The request - In the chainsaw forum thread below, how many tanks of gas does one reply say it takes before the saw is broken in?

Document passage -
○ ○ ○

After doing some research I ended up with a 261. It is my first saw. I bought it for general clean up at my house and summer place. I am not a professional, but appreciate high end professional machines....

Sooooooo lets see. I got it with a 20" bar. After doing some research it sounds like this saw can handle this just fine, even though traditionally the 50cc motors tend to like 18"

My saw has the "green" safety chain. What should I upgrade that with? I just want a great all around chain?

I also here of "mods" you can do and there is someone called "mastermind" that does them. Is that a wise thing to do on a new saw? Is he the best person to have do the mods?

What else should I consider besides to go out and use it lol.

THANKS
 
You bought a great saw. Enjoy it and run it like you stole it. After about 20 tanks of gas, it will be broken in, and then you can decide if you want to mod it.

You didn't say what you are cutting with it, but that matters. It will cut 20" pine a lot easier than 20" of some hardwoods.

Have fun.
 
I will be cutting some pine and honestly nothing too big. It will be used for limbing some smaller stuff too. Any ideas on chains? Or is the factory one ok. I heard the safety chain is not all that great.
 
Get that safety chain off there! Anything is better than that providing you are aware of kickback. 261's are nice saws . Even better with a few mods.

○ ○ ○

Information supplied -
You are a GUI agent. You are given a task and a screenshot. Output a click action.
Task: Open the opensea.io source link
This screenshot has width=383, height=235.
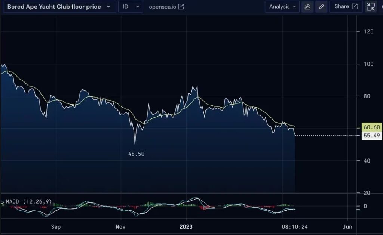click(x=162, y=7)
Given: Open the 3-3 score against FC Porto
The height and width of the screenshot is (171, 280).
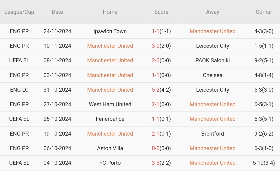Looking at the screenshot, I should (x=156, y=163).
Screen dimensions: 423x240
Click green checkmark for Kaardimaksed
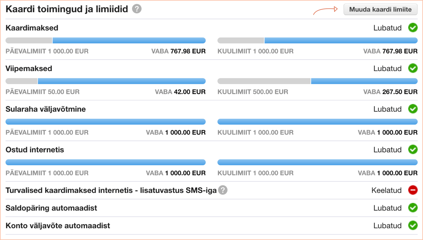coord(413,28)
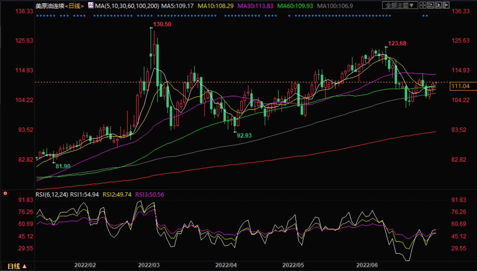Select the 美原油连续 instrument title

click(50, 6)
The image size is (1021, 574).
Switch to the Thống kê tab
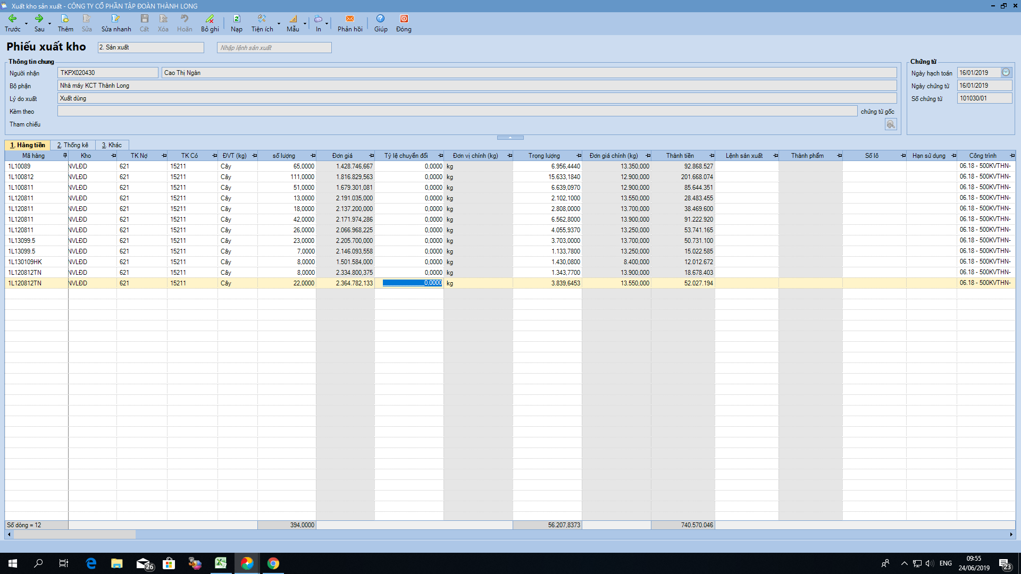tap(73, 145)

○ ○ ○

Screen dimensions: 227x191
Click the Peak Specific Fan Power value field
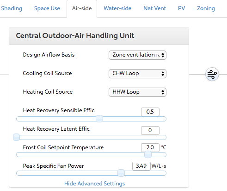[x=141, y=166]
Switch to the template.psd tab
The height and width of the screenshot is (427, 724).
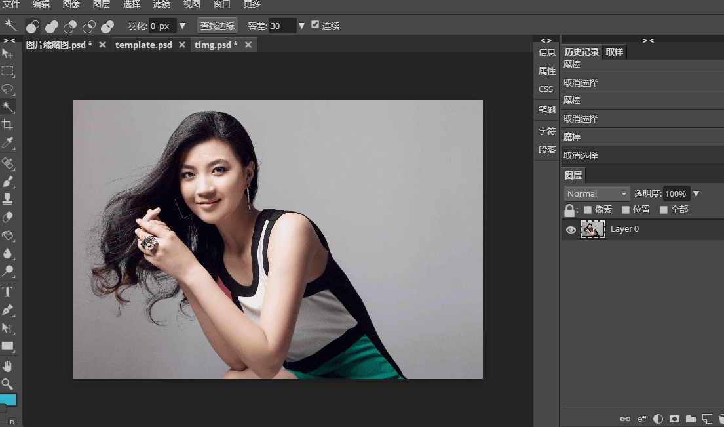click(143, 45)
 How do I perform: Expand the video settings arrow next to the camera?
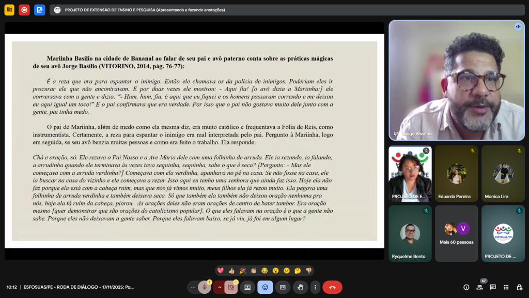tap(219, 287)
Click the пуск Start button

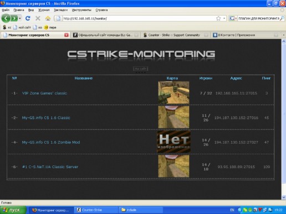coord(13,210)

○ ○ ○

Expected answer - About 20 tanks of gas.